Our team was developing a platform for a VIP surveillance service. The goal was to ensure that busy clients — like Wall Street executives — weren’t bombarded with 101 notifications just because a squirrel ran past their house a few times a day. We had to build a system from scratch that could handle massive request volumes, process them very fast, and know where to direct them.
On a typical day, the system handled a large load. During certain events, such as Halloween, when many people triggered motion sensors, traffic increased to 300,000 requests per second. A single query could take 20 to 50 milliseconds or more. To address this, we implemented an additional caching layer in front of Redis.
That’s where eBPF came in.
How Did We Find It?
When we were exploring new cache solutions, there weren’t many real-world implementations with eBPF. We came across
Unfortunately, we didn’t have PhD-level engineers on our team.

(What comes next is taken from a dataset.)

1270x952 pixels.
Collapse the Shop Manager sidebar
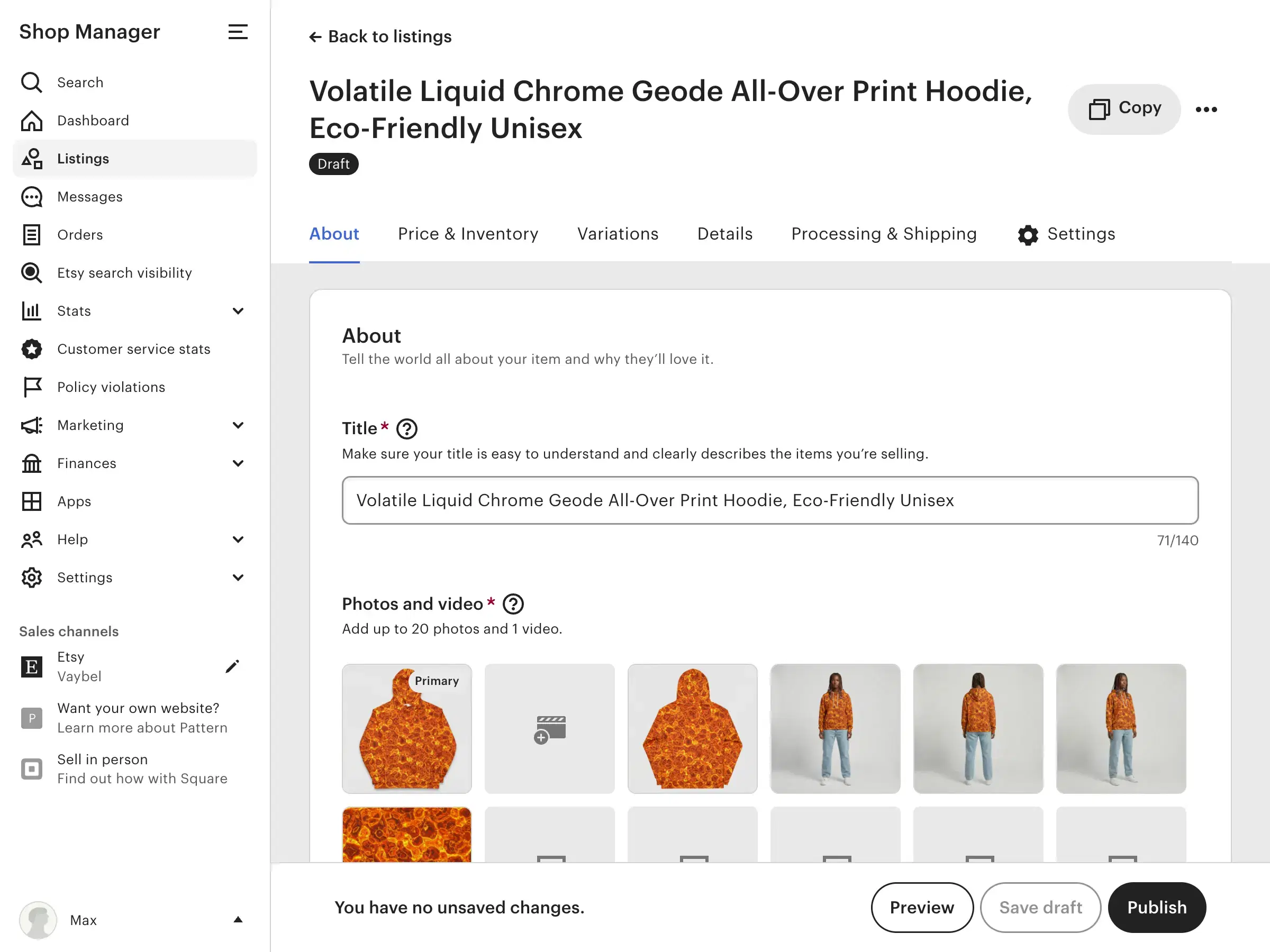[x=238, y=32]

But we wanted to make this work, and make it work fast. So we dug into the paper, broke down its key insights, and figured out how to apply them to our own system.
It wasn’t easy, but once we successfully implemented it, the results spoke for themselves. It ended up changing how we approached caching overall.

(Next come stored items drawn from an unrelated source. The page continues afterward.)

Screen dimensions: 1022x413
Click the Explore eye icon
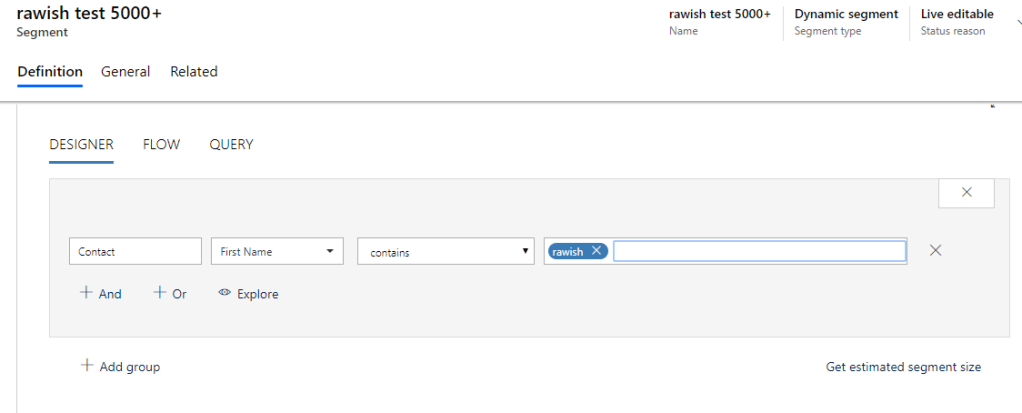pos(225,294)
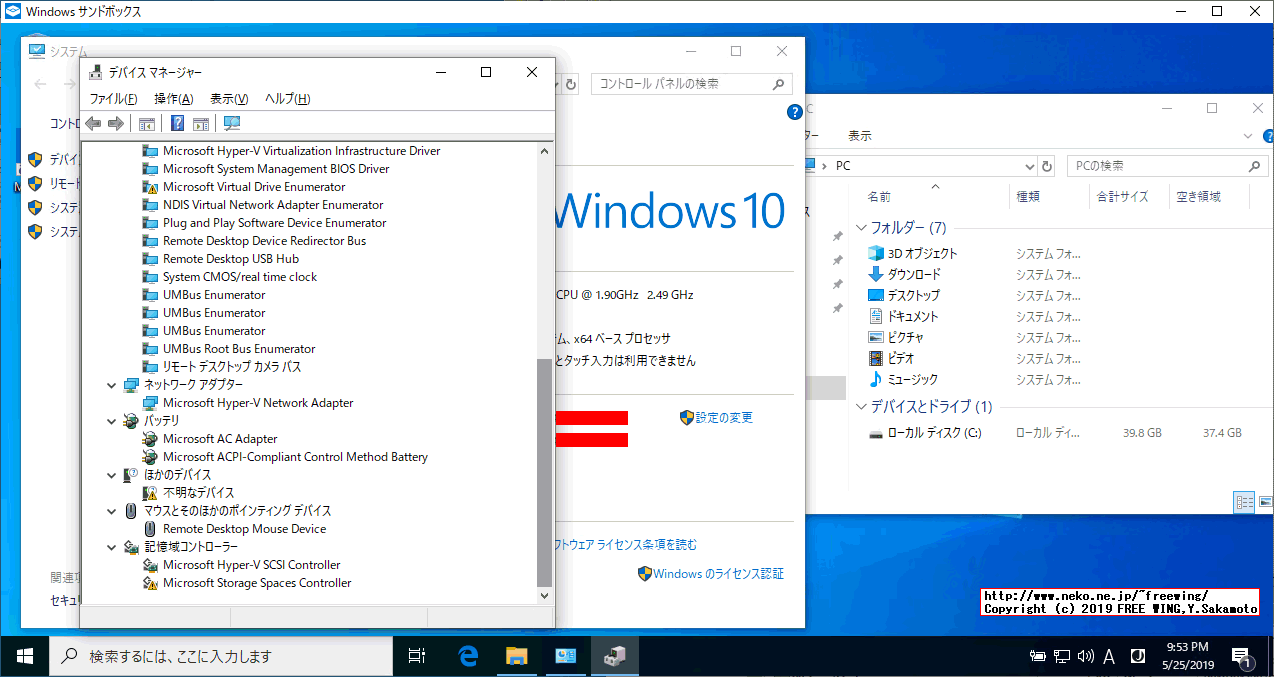1274x677 pixels.
Task: Launch Microsoft Edge from the taskbar
Action: click(467, 656)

So, What Exactly Is eBPF and Why Did We Use It?
eBPF is a Linux technology that allows small, high-performance programs to run directly inside the kernel. Normally, application code runs in user space, while the Linux kernel handles system operations like networking, disk access, and process management in kernel space. The problem is that switching between these two spaces — sending a request from an application to the kernel and waiting for a response — creates overhead.
eBPF allowed us to execute custom code directly in kernel space, avoiding the back-and-forth delays between user space and the kernel. This meant we could store the hottest cache lookups inside eBPF itself and eliminate unnecessary Redis queries altogether.

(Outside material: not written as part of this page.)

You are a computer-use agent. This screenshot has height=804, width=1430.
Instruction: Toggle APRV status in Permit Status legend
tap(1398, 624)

How Exactly a Cache in Front of the Cache Worked?
So, instead of hitting Redis for every request, we used small eBPF-based caches to store our most frequently accessed keys. These caches sat in front of Redis, catching the hottest data before it ever needed to reach our main caching layer.
Thanks to this, the 99th percentile latency reached 800 ms; the 95th percentile response time was also reduced. This led to lower latency, reduced infrastructure usage, and a more consistent experience.
But There Was Another Challenge
Even with this optimization in cache, we still had latency spikes at the 99th percentile. Our backend was written in Go, which, despite being performant, has a garbage collector that can introduce unpredictable pauses. We were monitoring everything with Victoria Metrics and had detailed Grafana dashboards tracking latency distribution, so the impact was obvious — whenever the garbage collector kicked in, we saw latency spikes.
Since optimizing around garbage collection didn't get us very far, we made the call to rewrite one of the most latency-sensitive services in Rust. Rust has no garbage collector, which made it a better fit for ultra-low-latency workloads. We initially rolled out the Rust-based service as a canary release. Then, we gradually increased traffic while monitoring for performance improvements. Once we confirmed that the latency spikes were gone, we fully replaced the Go with Rust.
To Sum Up
This led to a change in how we structure our cache design. Redis is no longer the first destination for every cache request; it now functions as a fallback layer. If a response is available through eBPF, the request does not reach Redis. This reduces Redis load and avoids repeated lookups.
The use of eBPF for caching goes way beyond our specific use case. As more companies run into Redis scaling challenges, I wouldn’t be surprised to see more teams adopting this approach — or even someone turning it into an open-source project.
In this case, the implementation reduced latency and infrastructure usage. The solution did not require additional servers, Redis instances, or engineering capacity. It just reused existing data with a different processing approach.